Image enhancement and feature extraction techniques for intelligent thalassemia screening procedures
Abstract
Thalassemia is an inherited blood disease that effects the production of red blood cells (RBC) in the body. The deficiency of RBC that constitutes 99% of blood cells will affect their main function as oxygen carrier. The morphological features of RBC play a crucial role in medical diagnosis. Currently, the microscopic investigation to identify the present of any thalassemia cells is performed manually by haematologists through visual identification under a light microscope. However, the manual procedure yields inaccurate results, labour-intensive and time-consuming since it is highly dependent on the haematologists experience and skill. Thus, the main objective of this research is to develop an intelligent thalassemia screening procedure based on blood samples. Essentially an efficient method using the image processing techniques including image enhancement, segmentation and feature extraction have been constructed in order to obtain a fully segmented RBC. There are five contrast enhancement techniques have been applied to the original RGB image, separately and two techniques were selected to be used in the proposed procedure that are Dark Contrast and Partial Contrast techniques.

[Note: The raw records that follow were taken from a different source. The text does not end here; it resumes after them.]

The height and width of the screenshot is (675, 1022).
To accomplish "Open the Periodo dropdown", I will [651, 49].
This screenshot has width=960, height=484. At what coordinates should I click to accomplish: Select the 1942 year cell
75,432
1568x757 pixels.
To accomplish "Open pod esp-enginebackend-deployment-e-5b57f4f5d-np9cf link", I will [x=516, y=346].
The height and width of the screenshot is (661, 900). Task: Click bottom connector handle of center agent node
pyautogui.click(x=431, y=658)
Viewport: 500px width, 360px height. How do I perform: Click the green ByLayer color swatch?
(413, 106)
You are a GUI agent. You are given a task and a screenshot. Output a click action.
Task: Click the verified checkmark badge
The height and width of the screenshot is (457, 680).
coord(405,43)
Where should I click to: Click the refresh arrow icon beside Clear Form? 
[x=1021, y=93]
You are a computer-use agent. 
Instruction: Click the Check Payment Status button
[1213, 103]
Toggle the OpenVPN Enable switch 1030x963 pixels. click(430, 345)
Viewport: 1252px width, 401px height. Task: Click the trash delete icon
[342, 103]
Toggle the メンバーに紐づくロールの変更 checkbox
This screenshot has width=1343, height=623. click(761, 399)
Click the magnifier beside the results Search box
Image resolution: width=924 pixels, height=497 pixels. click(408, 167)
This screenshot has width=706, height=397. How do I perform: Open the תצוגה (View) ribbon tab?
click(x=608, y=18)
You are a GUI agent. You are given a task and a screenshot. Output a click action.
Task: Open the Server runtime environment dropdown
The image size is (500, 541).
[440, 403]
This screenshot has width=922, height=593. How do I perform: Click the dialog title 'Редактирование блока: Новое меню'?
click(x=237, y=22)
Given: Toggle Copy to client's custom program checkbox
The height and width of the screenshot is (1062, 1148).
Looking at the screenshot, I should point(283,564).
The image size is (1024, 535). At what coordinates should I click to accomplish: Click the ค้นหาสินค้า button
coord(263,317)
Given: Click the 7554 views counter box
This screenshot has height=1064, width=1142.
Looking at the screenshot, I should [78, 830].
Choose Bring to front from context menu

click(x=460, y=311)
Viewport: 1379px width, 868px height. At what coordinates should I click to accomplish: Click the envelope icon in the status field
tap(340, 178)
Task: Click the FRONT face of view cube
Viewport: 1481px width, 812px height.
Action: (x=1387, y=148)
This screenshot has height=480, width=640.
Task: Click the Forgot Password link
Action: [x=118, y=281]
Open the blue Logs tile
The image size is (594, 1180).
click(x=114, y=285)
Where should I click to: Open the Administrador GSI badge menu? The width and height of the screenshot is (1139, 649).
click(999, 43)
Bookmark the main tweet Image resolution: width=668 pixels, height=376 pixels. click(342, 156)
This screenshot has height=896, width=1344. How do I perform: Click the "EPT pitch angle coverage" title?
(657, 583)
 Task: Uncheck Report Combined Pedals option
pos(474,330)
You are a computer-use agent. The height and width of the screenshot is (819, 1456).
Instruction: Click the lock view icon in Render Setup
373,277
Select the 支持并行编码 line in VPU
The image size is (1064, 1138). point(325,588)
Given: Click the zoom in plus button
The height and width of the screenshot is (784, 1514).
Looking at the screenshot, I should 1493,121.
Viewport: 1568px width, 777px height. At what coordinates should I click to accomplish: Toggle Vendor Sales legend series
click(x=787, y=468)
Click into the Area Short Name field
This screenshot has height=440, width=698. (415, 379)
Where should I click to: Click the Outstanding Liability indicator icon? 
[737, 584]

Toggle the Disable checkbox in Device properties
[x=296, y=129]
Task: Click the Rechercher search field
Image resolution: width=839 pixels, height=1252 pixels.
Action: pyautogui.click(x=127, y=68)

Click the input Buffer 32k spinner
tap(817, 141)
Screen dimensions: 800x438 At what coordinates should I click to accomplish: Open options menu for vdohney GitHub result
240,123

Then, the segmentation of blood cells proceed with the conversion of HSI color space before the image being processed using moving k-mean clustering and median filter techniques. Good segmentation performance for blood cell has been obtained from the combination of dark contrast technique and intensity component. Then, fully segmented RBC image was obtained after the unwanted components such as overlapping RBC, WBC and platelet were successfully removed using seed region growing technique. Next, three main features were extracted from the individual RBC that are simple shape, color and complex shape based features.